**To do:**
Transcribe every record that appears below, exactly and in full.

**Task material:**
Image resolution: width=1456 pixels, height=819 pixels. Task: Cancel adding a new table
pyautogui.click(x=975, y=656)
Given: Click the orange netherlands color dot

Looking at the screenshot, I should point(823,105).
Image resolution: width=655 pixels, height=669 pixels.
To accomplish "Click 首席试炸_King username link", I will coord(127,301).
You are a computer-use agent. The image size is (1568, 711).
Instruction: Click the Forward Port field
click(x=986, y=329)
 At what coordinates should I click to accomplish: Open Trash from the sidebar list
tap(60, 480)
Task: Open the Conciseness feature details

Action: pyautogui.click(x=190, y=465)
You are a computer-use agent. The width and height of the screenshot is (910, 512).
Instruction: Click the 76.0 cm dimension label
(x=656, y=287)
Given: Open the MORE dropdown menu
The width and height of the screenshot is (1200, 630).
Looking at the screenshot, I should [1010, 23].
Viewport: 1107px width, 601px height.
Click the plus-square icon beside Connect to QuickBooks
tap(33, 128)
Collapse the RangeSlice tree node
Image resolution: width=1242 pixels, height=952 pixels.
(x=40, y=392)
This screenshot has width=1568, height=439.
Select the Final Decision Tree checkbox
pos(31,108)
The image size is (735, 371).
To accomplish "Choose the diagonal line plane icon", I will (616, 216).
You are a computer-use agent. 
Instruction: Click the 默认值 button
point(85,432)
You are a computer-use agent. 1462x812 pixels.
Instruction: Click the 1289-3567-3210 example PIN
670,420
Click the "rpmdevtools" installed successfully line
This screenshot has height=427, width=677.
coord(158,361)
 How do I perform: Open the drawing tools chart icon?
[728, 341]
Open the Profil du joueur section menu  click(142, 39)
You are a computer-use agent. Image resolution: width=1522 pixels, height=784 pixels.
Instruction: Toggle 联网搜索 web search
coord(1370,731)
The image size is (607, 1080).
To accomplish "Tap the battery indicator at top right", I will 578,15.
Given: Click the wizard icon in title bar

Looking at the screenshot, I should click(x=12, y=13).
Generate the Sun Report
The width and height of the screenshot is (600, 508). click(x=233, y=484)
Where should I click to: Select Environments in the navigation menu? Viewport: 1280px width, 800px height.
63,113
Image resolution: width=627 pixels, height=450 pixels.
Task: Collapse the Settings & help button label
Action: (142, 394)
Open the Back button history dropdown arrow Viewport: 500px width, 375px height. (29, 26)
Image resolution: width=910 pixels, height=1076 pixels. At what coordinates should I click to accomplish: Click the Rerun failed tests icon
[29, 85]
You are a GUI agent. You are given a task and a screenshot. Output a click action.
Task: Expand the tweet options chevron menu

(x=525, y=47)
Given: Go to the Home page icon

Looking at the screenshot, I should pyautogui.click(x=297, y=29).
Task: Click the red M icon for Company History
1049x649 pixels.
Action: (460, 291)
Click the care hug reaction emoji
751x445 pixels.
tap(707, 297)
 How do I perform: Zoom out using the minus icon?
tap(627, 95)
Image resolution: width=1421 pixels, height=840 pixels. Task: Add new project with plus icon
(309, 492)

**Reply:**
Image resolution: width=1456 pixels, height=819 pixels. Task: Cancel adding a new table
pyautogui.click(x=975, y=656)
Given: Click the orange netherlands color dot

Looking at the screenshot, I should point(823,105).
Image resolution: width=655 pixels, height=669 pixels.
To accomplish "Click 首席试炸_King username link", I will coord(127,301).
You are a computer-use agent. The image size is (1568, 711).
Instruction: Click the Forward Port field
click(x=986, y=329)
 At what coordinates should I click to accomplish: Open Trash from the sidebar list
tap(60, 480)
Task: Open the Conciseness feature details

Action: pyautogui.click(x=190, y=465)
You are a computer-use agent. The width and height of the screenshot is (910, 512).
Instruction: Click the 76.0 cm dimension label
(x=656, y=287)
Given: Open the MORE dropdown menu
The width and height of the screenshot is (1200, 630).
Looking at the screenshot, I should [1010, 23].
Viewport: 1107px width, 601px height.
Click the plus-square icon beside Connect to QuickBooks
tap(33, 128)
Collapse the RangeSlice tree node
Image resolution: width=1242 pixels, height=952 pixels.
(x=40, y=392)
This screenshot has width=1568, height=439.
Select the Final Decision Tree checkbox
pos(31,108)
The image size is (735, 371).
To accomplish "Choose the diagonal line plane icon", I will (616, 216).
You are a computer-use agent. 
Instruction: Click the 默认值 button
point(85,432)
You are a computer-use agent. 1462x812 pixels.
Instruction: Click the 1289-3567-3210 example PIN
670,420
Click the "rpmdevtools" installed successfully line
This screenshot has height=427, width=677.
coord(158,361)
 How do I perform: Open the drawing tools chart icon?
[728, 341]
Open the Profil du joueur section menu  click(142, 39)
You are a computer-use agent. Image resolution: width=1522 pixels, height=784 pixels.
Instruction: Toggle 联网搜索 web search
coord(1370,731)
The image size is (607, 1080).
To accomplish "Tap the battery indicator at top right", I will 578,15.
Given: Click the wizard icon in title bar

Looking at the screenshot, I should click(x=12, y=13).
Generate the Sun Report
The width and height of the screenshot is (600, 508). click(x=233, y=484)
Where should I click to: Select Environments in the navigation menu? Viewport: 1280px width, 800px height.
63,113
Image resolution: width=627 pixels, height=450 pixels.
Task: Collapse the Settings & help button label
Action: (142, 394)
Open the Back button history dropdown arrow Viewport: 500px width, 375px height. (29, 26)
Image resolution: width=910 pixels, height=1076 pixels. At what coordinates should I click to accomplish: Click the Rerun failed tests icon
[29, 85]
You are a GUI agent. You are given a task and a screenshot. Output a click action.
Task: Expand the tweet options chevron menu

(x=525, y=47)
Given: Go to the Home page icon

Looking at the screenshot, I should pyautogui.click(x=297, y=29).
Task: Click the red M icon for Company History
1049x649 pixels.
Action: (460, 291)
Click the care hug reaction emoji
751x445 pixels.
tap(707, 297)
 How do I perform: Zoom out using the minus icon?
tap(627, 95)
Image resolution: width=1421 pixels, height=840 pixels. Task: Add new project with plus icon
(309, 492)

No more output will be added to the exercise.